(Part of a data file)
* * *
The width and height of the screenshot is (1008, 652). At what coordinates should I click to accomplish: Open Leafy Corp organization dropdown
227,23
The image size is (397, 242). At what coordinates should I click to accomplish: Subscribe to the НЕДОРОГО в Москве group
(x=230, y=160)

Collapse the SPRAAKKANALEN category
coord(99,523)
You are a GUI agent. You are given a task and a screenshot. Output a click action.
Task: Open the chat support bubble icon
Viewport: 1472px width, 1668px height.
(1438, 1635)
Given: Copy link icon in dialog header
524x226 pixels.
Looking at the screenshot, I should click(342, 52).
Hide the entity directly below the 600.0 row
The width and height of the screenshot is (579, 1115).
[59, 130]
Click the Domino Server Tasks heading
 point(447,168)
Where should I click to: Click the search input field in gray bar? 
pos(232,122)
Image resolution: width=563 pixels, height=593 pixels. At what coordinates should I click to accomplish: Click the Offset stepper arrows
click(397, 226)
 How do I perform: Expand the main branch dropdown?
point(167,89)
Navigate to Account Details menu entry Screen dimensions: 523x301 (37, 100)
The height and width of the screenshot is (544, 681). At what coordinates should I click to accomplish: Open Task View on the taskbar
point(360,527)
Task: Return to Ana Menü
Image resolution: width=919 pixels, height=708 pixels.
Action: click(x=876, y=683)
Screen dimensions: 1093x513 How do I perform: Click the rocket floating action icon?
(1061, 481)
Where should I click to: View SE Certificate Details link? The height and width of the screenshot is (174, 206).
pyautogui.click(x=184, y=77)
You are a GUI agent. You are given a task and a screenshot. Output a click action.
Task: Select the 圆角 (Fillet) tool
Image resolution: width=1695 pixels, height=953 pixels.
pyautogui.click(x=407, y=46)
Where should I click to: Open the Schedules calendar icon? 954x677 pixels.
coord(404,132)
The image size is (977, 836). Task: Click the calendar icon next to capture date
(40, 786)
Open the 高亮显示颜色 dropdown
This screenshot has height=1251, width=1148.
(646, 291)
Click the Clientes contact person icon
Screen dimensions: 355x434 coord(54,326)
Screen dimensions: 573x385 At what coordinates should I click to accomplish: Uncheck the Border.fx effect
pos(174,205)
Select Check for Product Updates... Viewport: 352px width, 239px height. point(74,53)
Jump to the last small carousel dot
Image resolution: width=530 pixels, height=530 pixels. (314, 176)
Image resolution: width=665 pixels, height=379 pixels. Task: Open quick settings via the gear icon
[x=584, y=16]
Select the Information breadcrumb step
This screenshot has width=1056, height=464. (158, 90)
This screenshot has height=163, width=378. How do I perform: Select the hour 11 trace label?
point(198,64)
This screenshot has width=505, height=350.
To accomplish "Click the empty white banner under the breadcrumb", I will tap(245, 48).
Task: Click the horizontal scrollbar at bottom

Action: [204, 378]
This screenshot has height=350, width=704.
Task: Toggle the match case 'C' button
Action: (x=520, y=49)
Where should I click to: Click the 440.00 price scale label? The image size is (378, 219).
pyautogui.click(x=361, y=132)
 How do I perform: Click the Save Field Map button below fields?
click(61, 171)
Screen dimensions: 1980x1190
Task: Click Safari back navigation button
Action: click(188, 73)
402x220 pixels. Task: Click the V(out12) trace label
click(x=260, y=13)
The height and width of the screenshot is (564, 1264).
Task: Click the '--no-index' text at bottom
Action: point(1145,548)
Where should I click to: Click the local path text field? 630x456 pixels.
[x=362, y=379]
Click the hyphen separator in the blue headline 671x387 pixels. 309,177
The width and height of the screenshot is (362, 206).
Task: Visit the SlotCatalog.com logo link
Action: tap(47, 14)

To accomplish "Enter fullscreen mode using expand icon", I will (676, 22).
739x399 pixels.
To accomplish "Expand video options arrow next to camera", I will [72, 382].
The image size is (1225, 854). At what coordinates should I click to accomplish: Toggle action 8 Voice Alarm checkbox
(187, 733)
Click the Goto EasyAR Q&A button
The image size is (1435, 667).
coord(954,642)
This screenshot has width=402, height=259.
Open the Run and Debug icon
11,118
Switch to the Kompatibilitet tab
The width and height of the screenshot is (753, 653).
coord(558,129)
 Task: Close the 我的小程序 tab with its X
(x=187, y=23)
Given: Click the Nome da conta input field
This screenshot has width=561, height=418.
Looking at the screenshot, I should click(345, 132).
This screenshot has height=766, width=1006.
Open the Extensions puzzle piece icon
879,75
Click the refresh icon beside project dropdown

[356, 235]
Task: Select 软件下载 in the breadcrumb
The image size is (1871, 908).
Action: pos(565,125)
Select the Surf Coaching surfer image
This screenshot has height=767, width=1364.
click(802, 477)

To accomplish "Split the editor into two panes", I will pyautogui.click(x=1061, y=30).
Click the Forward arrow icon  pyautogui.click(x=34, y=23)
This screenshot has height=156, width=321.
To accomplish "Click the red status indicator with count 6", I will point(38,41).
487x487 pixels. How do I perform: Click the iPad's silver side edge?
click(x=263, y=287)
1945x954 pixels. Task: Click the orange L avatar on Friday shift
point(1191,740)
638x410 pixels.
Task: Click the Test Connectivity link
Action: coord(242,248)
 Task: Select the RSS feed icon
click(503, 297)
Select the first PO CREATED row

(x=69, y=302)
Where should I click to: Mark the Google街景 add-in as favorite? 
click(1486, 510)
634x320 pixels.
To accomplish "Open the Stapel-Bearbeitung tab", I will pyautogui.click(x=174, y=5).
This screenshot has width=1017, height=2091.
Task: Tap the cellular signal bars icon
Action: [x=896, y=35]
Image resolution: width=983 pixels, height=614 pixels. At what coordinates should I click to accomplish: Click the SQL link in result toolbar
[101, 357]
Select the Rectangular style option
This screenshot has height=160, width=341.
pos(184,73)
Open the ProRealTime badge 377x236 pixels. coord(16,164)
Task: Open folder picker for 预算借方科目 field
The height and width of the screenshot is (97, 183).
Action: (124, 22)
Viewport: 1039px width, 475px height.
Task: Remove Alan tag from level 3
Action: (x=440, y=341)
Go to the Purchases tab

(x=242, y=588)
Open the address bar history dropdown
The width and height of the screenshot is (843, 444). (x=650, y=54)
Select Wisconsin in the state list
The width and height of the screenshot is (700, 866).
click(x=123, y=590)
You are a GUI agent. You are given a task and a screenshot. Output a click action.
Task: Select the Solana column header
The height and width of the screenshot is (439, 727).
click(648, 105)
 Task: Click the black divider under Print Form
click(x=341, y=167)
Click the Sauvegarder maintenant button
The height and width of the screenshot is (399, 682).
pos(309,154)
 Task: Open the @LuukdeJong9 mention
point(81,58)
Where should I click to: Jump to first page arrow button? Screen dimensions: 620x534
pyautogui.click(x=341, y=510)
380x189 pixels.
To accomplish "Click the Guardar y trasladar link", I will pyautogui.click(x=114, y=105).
* * *
**Brief:** Rewrite the lines above as a numbered list and drop any blank lines.

**Response to the task:**
1. The width and height of the screenshot is (1008, 652). At what coordinates should I click to accomplish: Open Leafy Corp organization dropdown
2. 227,23
3. The image size is (397, 242). At what coordinates should I click to accomplish: Subscribe to the НЕДОРОГО в Москве group
4. (x=230, y=160)
5. Collapse the SPRAAKKANALEN category
6. coord(99,523)
7. You are a GUI agent. You are given a task and a screenshot. Output a click action.
8. Task: Open the chat support bubble icon
9. Viewport: 1472px width, 1668px height.
10. (1438, 1635)
11. Given: Copy link icon in dialog header
12. 524x226 pixels.
13. Looking at the screenshot, I should click(342, 52).
14. Hide the entity directly below the 600.0 row
15. The width and height of the screenshot is (579, 1115).
16. [59, 130]
17. Click the Domino Server Tasks heading
18.  point(447,168)
19. Where should I click to: Click the search input field in gray bar? 
20. pos(232,122)
21. Image resolution: width=563 pixels, height=593 pixels. At what coordinates should I click to accomplish: Click the Offset stepper arrows
22. click(397, 226)
23.  How do I perform: Expand the main branch dropdown?
24. point(167,89)
25. Navigate to Account Details menu entry Screen dimensions: 523x301 (37, 100)
26. The height and width of the screenshot is (544, 681). At what coordinates should I click to accomplish: Open Task View on the taskbar
27. point(360,527)
28. Task: Return to Ana Menü
29. Image resolution: width=919 pixels, height=708 pixels.
30. Action: click(x=876, y=683)
31. Screen dimensions: 1093x513 How do I perform: Click the rocket floating action icon?
32. (1061, 481)
33. Where should I click to: View SE Certificate Details link? The height and width of the screenshot is (174, 206).
34. pyautogui.click(x=184, y=77)
35. You are a GUI agent. You are given a task and a screenshot. Output a click action.
36. Task: Select the 圆角 (Fillet) tool
37. Image resolution: width=1695 pixels, height=953 pixels.
38. pyautogui.click(x=407, y=46)
39. Where should I click to: Open the Schedules calendar icon? 954x677 pixels.
40. coord(404,132)
41. The image size is (977, 836). Task: Click the calendar icon next to capture date
42. (40, 786)
43. Open the 高亮显示颜色 dropdown
44. This screenshot has height=1251, width=1148.
45. (646, 291)
46. Click the Clientes contact person icon
47. Screen dimensions: 355x434 coord(54,326)
48. Screen dimensions: 573x385 At what coordinates should I click to accomplish: Uncheck the Border.fx effect
49. pos(174,205)
50. Select Check for Product Updates... Viewport: 352px width, 239px height. point(74,53)
51. Jump to the last small carousel dot
52. Image resolution: width=530 pixels, height=530 pixels. (314, 176)
53. Image resolution: width=665 pixels, height=379 pixels. Task: Open quick settings via the gear icon
54. [x=584, y=16]
55. Select the Information breadcrumb step
56. This screenshot has width=1056, height=464. (158, 90)
57. This screenshot has height=163, width=378. How do I perform: Select the hour 11 trace label?
58. point(198,64)
59. This screenshot has width=505, height=350.
60. To accomplish "Click the empty white banner under the breadcrumb", I will tap(245, 48).
61. Task: Click the horizontal scrollbar at bottom
62. Action: [204, 378]
63. This screenshot has height=350, width=704.
64. Task: Toggle the match case 'C' button
65. Action: (x=520, y=49)
66. Where should I click to: Click the 440.00 price scale label? The image size is (378, 219).
67. pyautogui.click(x=361, y=132)
68.  How do I perform: Click the Save Field Map button below fields?
69. click(61, 171)
70. Screen dimensions: 1980x1190
71. Task: Click Safari back navigation button
72. Action: click(188, 73)
73. 402x220 pixels. Task: Click the V(out12) trace label
74. click(x=260, y=13)
75. The height and width of the screenshot is (564, 1264).
76. Task: Click the '--no-index' text at bottom
77. Action: point(1145,548)
78. Where should I click to: Click the local path text field? 630x456 pixels.
79. [x=362, y=379]
80. Click the hyphen separator in the blue headline 671x387 pixels. 309,177
81. The width and height of the screenshot is (362, 206).
82. Task: Visit the SlotCatalog.com logo link
83. Action: tap(47, 14)
84. To accomplish "Enter fullscreen mode using expand icon", I will (676, 22).
85. 739x399 pixels.
86. To accomplish "Expand video options arrow next to camera", I will [72, 382].
87. The image size is (1225, 854). At what coordinates should I click to accomplish: Toggle action 8 Voice Alarm checkbox
88. (187, 733)
89. Click the Goto EasyAR Q&A button
90. The image size is (1435, 667).
91. coord(954,642)
92. This screenshot has width=402, height=259.
93. Open the Run and Debug icon
94. 11,118
95. Switch to the Kompatibilitet tab
96. The width and height of the screenshot is (753, 653).
97. coord(558,129)
98.  Task: Close the 我的小程序 tab with its X
99. (x=187, y=23)
100. Given: Click the Nome da conta input field
101. This screenshot has width=561, height=418.
102. Looking at the screenshot, I should click(345, 132).
103. This screenshot has height=766, width=1006.
104. Open the Extensions puzzle piece icon
105. 879,75
106. Click the refresh icon beside project dropdown
107. [356, 235]
108. Task: Select 软件下载 in the breadcrumb
109. The image size is (1871, 908).
110. Action: pos(565,125)
111. Select the Surf Coaching surfer image
112. This screenshot has height=767, width=1364.
113. click(802, 477)
114. To accomplish "Split the editor into two panes", I will pyautogui.click(x=1061, y=30).
115. Click the Forward arrow icon  pyautogui.click(x=34, y=23)
116. This screenshot has height=156, width=321.
117. To accomplish "Click the red status indicator with count 6", I will point(38,41).
118. 487x487 pixels. How do I perform: Click the iPad's silver side edge?
119. click(x=263, y=287)
120. 1945x954 pixels. Task: Click the orange L avatar on Friday shift
121. point(1191,740)
122. 638x410 pixels.
123. Task: Click the Test Connectivity link
124. Action: coord(242,248)
125.  Task: Select the RSS feed icon
126. click(503, 297)
127. Select the first PO CREATED row
128. (x=69, y=302)
129. Where should I click to: Mark the Google街景 add-in as favorite? 
130. click(1486, 510)
131. 634x320 pixels.
132. To accomplish "Open the Stapel-Bearbeitung tab", I will pyautogui.click(x=174, y=5).
133. This screenshot has width=1017, height=2091.
134. Task: Tap the cellular signal bars icon
135. Action: [x=896, y=35]
136. Image resolution: width=983 pixels, height=614 pixels. At what coordinates should I click to accomplish: Click the SQL link in result toolbar
137. [101, 357]
138. Select the Rectangular style option
139. This screenshot has height=160, width=341.
140. pos(184,73)
141. Open the ProRealTime badge 377x236 pixels. coord(16,164)
142. Task: Open folder picker for 预算借方科目 field
143. The height and width of the screenshot is (97, 183).
144. Action: (124, 22)
145. Viewport: 1039px width, 475px height.
146. Task: Remove Alan tag from level 3
147. Action: (x=440, y=341)
148. Go to the Purchases tab
149. (x=242, y=588)
150. Open the address bar history dropdown
151. The width and height of the screenshot is (843, 444). (x=650, y=54)
152. Select Wisconsin in the state list
153. The width and height of the screenshot is (700, 866).
154. click(x=123, y=590)
155. You are a GUI agent. You are given a task and a screenshot. Output a click action.
156. Task: Select the Solana column header
157. The height and width of the screenshot is (439, 727).
158. click(648, 105)
159.  Task: Click the black divider under Print Form
160. click(x=341, y=167)
161. Click the Sauvegarder maintenant button
162. The height and width of the screenshot is (399, 682).
163. pos(309,154)
164.  Task: Open the @LuukdeJong9 mention
165. point(81,58)
166. Where should I click to: Jump to first page arrow button? Screen dimensions: 620x534
167. pyautogui.click(x=341, y=510)
168. 380x189 pixels.
169. To accomplish "Click the Guardar y trasladar link", I will pyautogui.click(x=114, y=105).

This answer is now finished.